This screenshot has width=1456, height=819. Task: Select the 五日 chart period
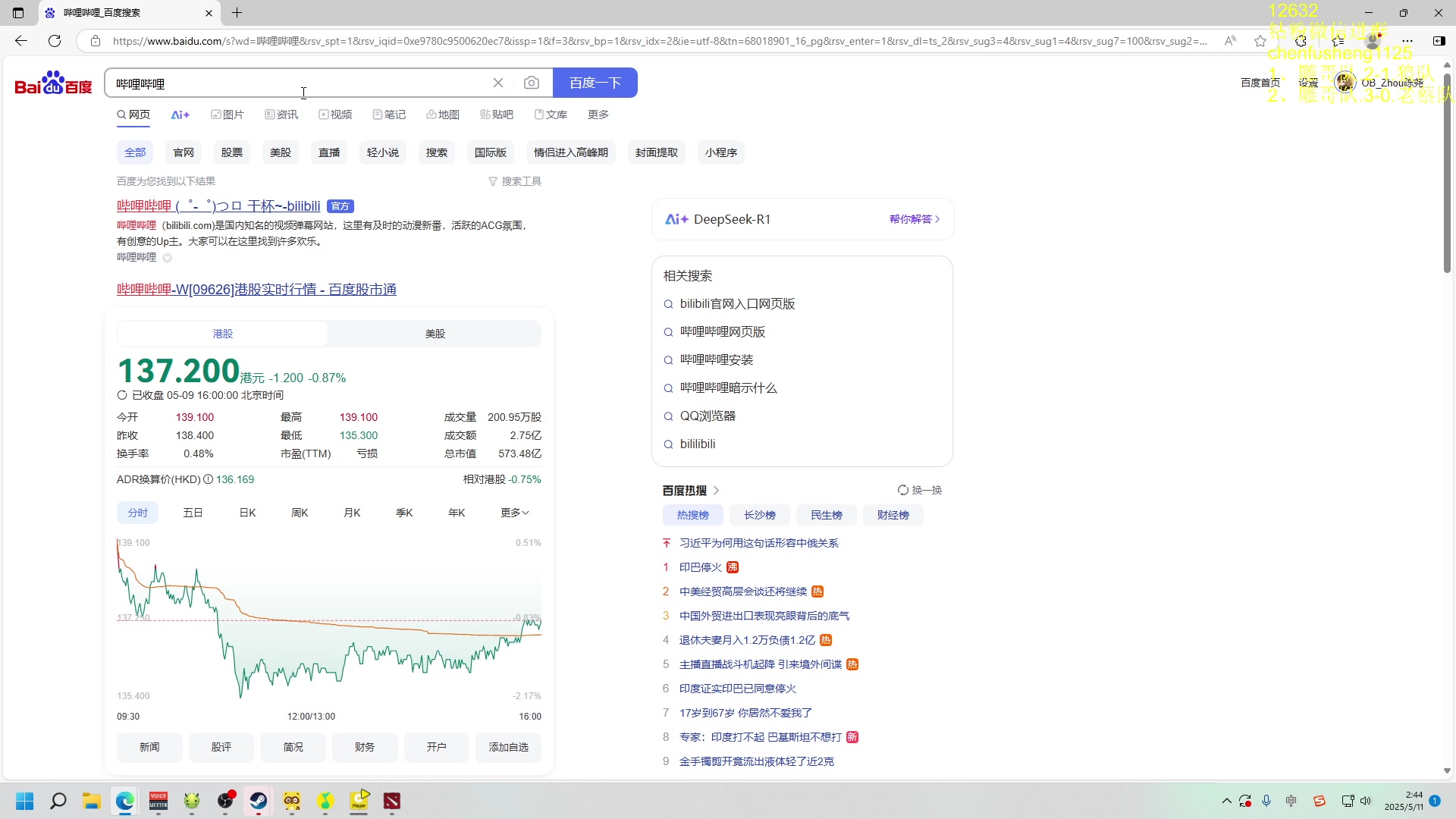(x=193, y=513)
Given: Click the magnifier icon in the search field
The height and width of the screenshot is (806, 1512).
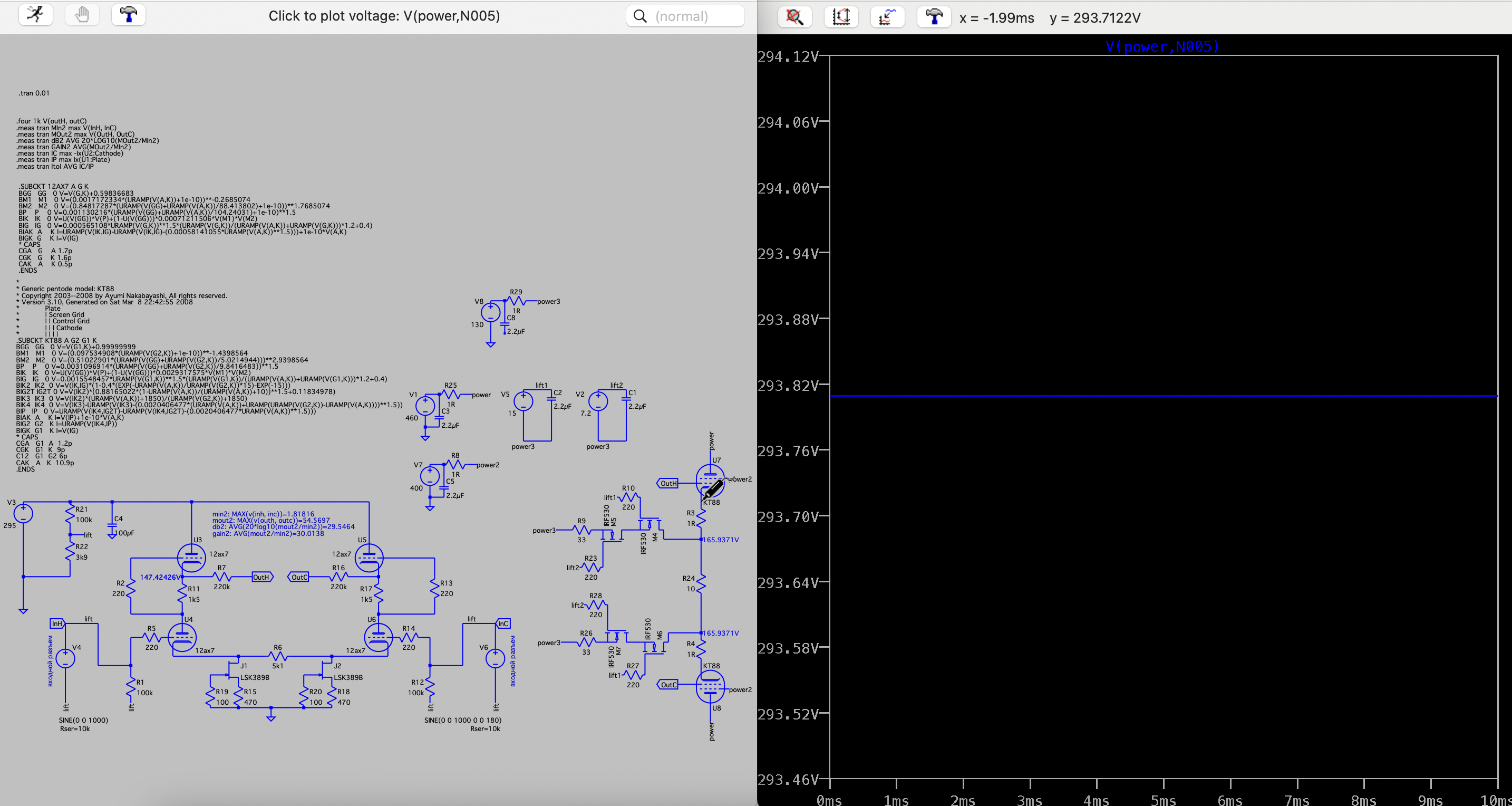Looking at the screenshot, I should pos(641,16).
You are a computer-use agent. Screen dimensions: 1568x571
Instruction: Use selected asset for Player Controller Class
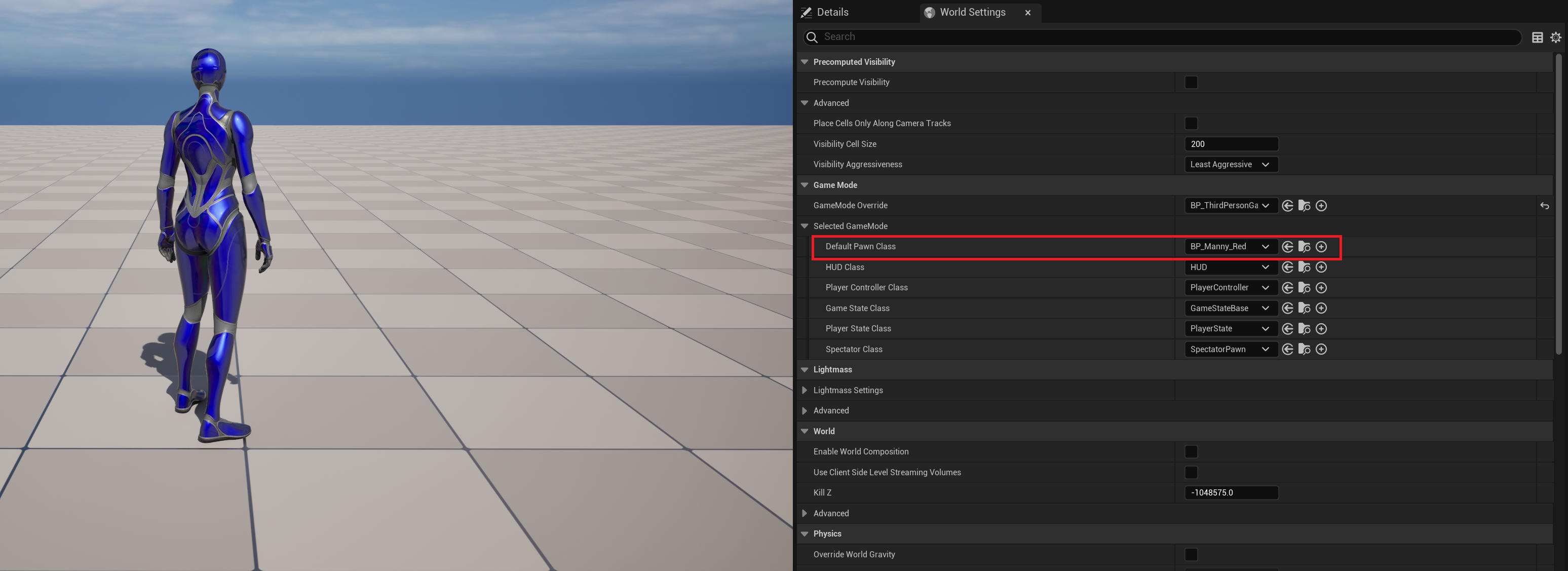point(1287,287)
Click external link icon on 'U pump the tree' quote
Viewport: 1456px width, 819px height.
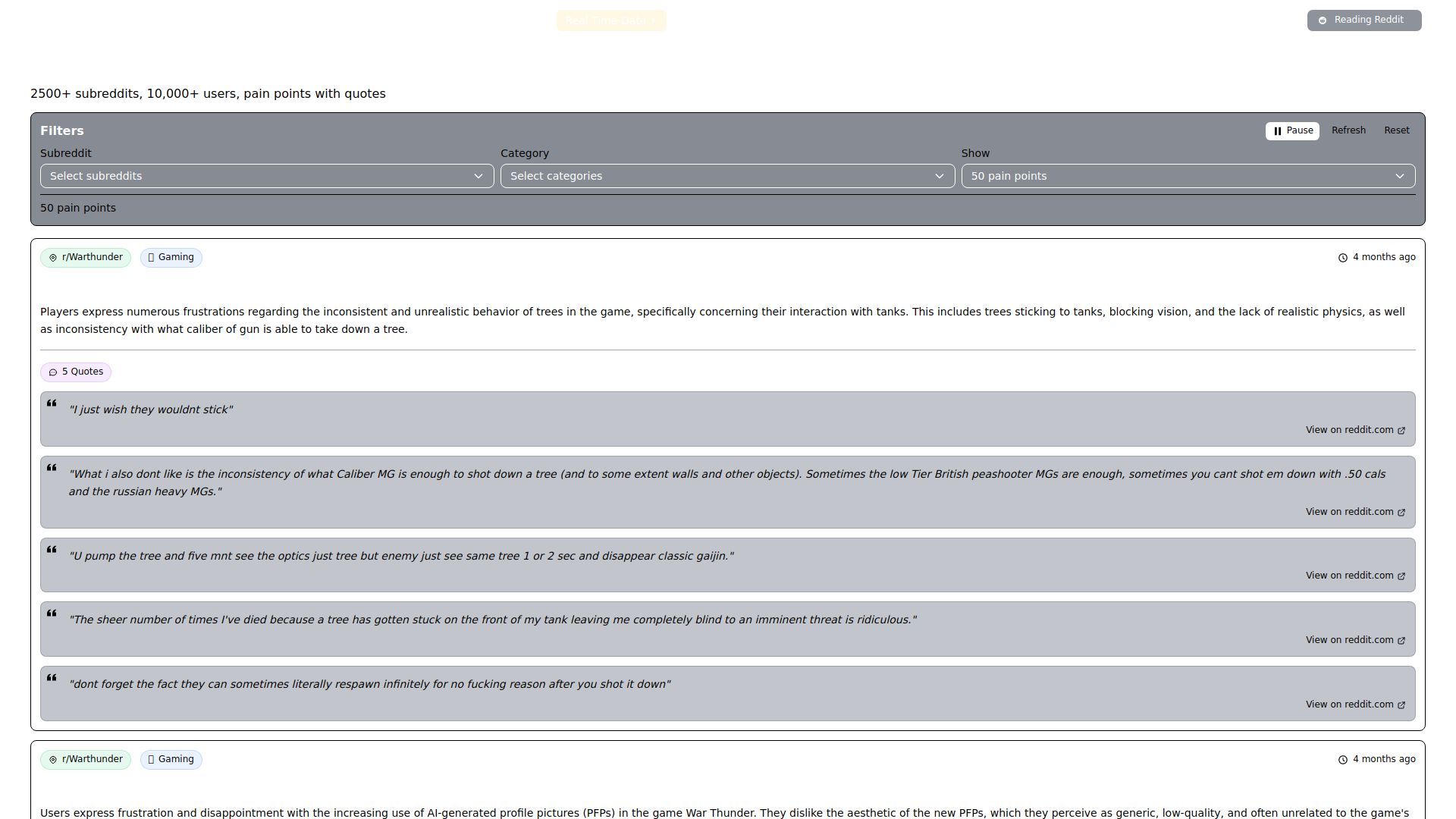point(1401,576)
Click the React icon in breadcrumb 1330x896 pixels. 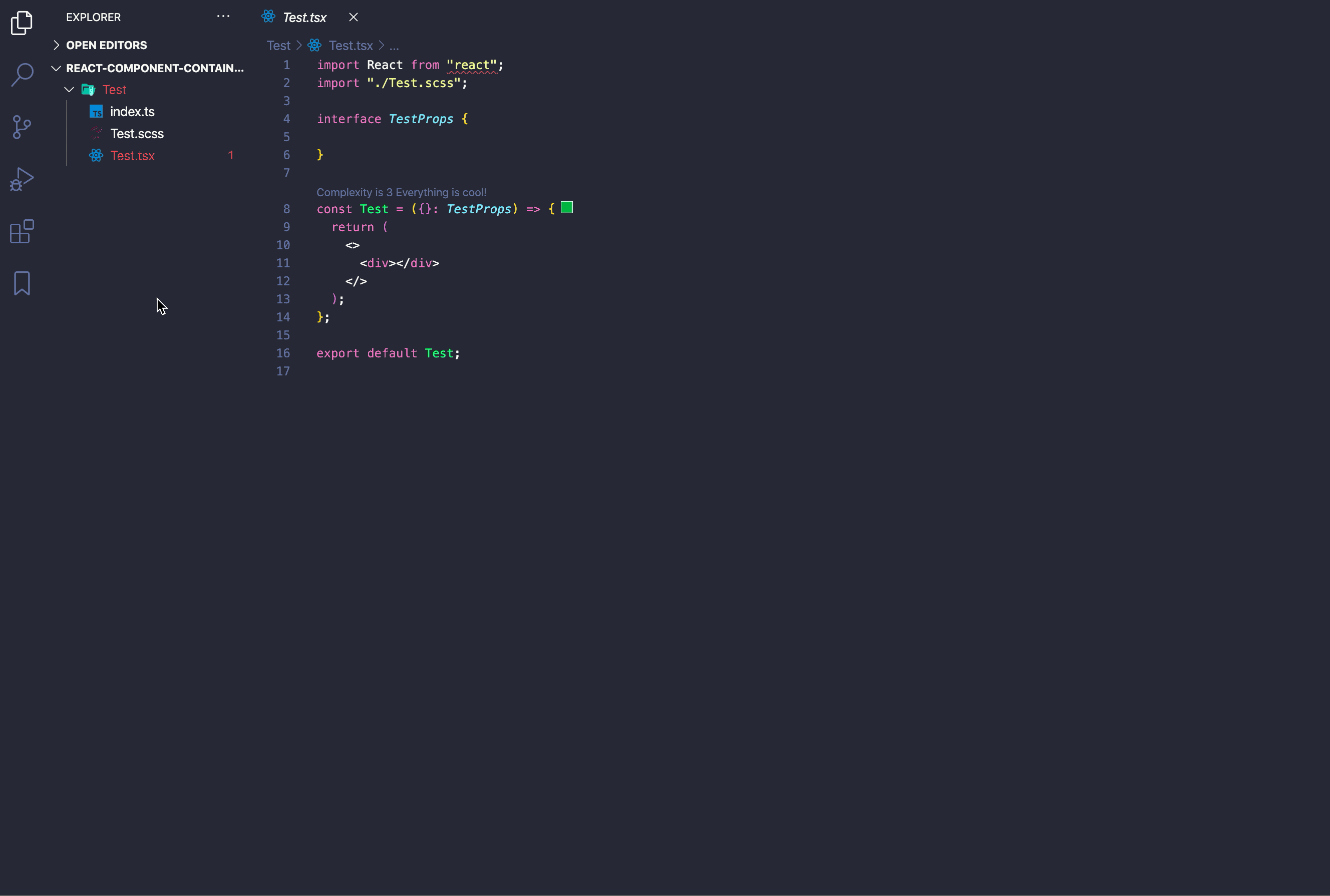click(x=314, y=45)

● Work task
Copy exactly the lines running from the beginning of the listing through the line that has "You are a computer-use". Drop the pictures.

● Answer
This screenshot has width=1456, height=819. Task: Select the 五日 chart period
(x=193, y=513)
Given: Click the magnifier icon in the search field
The height and width of the screenshot is (806, 1512).
Looking at the screenshot, I should pos(641,16).
You are a computer-use agent. Screen dimensions: 1568x571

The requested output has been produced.